La Comisión Europea aprobó una nueva Estrategia Ganadera que marca un cambio de enfoque respecto a la última década al reconocer a la producción pecuaria como un sector estratégico para la seguridad alimentaria, la competitividad y el desarrollo de las zonas rurales.
La iniciativa busca revertir la tendencia de caída de la actividad ganadera en Europa y fortalecer la autosuficiencia del bloque en proteínas para alimentación animal.
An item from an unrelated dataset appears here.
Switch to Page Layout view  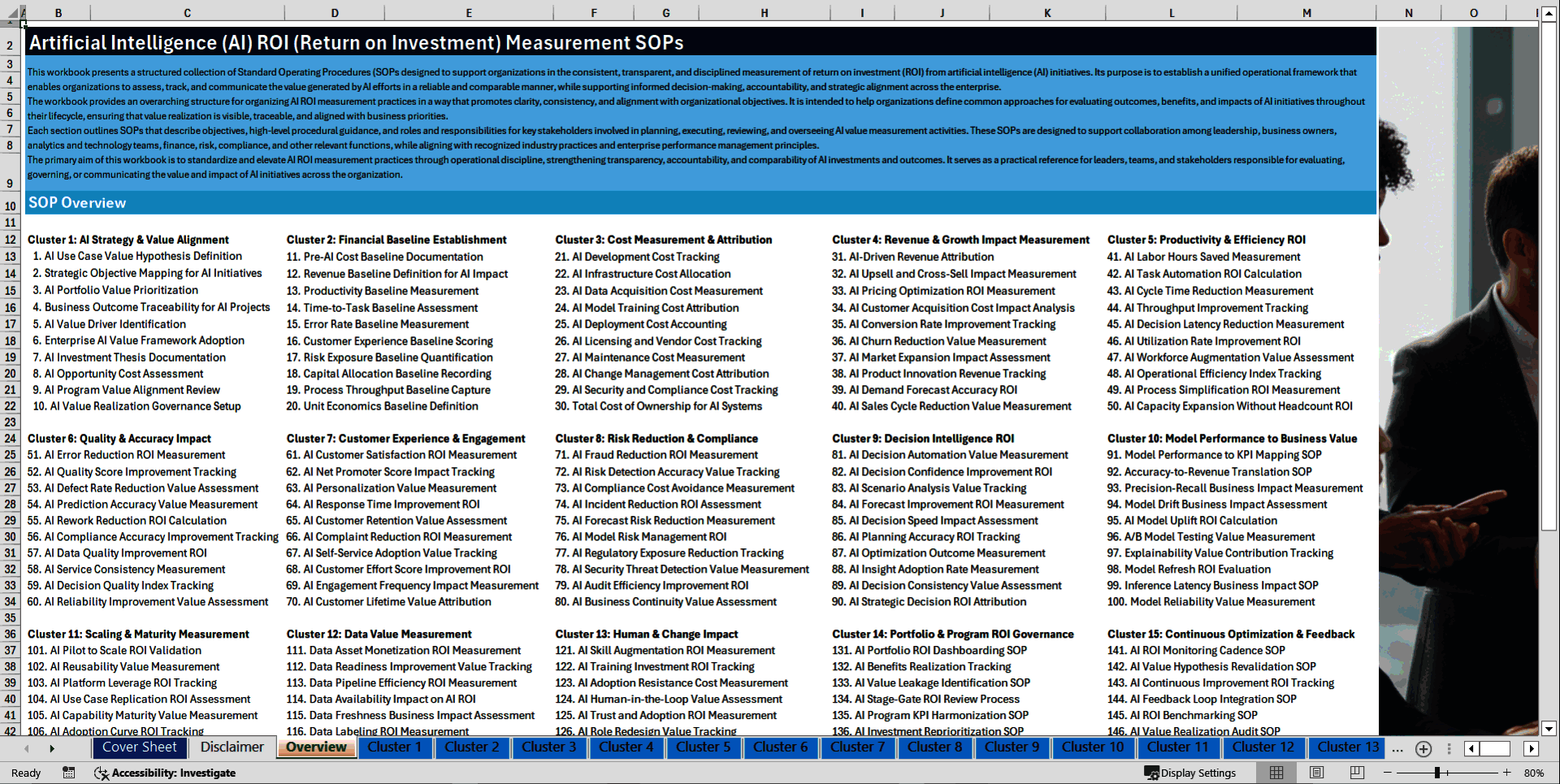click(x=1316, y=773)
El plan establece cinco prioridades: mejorar la preparación frente a crisis sanitarias, fortalecer la competitividad del sector, avanzar en sostenibilidad y bienestar animal, impulsar la producción en regiones donde la ganadería está retrocediendo y reforzar el reconocimiento de la calidad de los productos pecuarios europeos.
En paralelo, la Comisión presentó un Plan de Acción sobre Proteínas con el objetivo de reducir la dependencia de materias primas importadas para la alimentación animal.
Durante la presentación de la estrategia, el vicepresidente ejecutivo de la Comisión Europea, Raffaele Fitto, sintetizó el cambio de visión al afirmar que "la ganadería no es solo agricultura; es competitividad, seguridad alimentaria, nuestros territorios y el futuro de Europa".
Agregó que el objetivo de la estrategia es lograr que el sector "prospere" pese a los desafíos derivados de la competencia internacional, la rentabilidad, el bienestar animal y las exigencias de sostenibilidad.
El cambio de enfoque se produce tras varios años de protestas de productores en distintos países europeos, que cuestionaron el creciente peso de las exigencias ambientales sobre la rentabilidad de las explotaciones. La nueva estrategia recoge parte de esos planteos al colocar nuevamente la competitividad, la seguridad alimentaria y el desarrollo rural entre las prioridades de la política agropecuaria del bloque.
En los últimos 10 años, de acuerdo con datos del USDA, la Unión Europea redujo su producción de carne vacuna en 500 mil toneladas equivalente carcasa, al pasar de 6,9 millones a 6,4 millones de toneladas.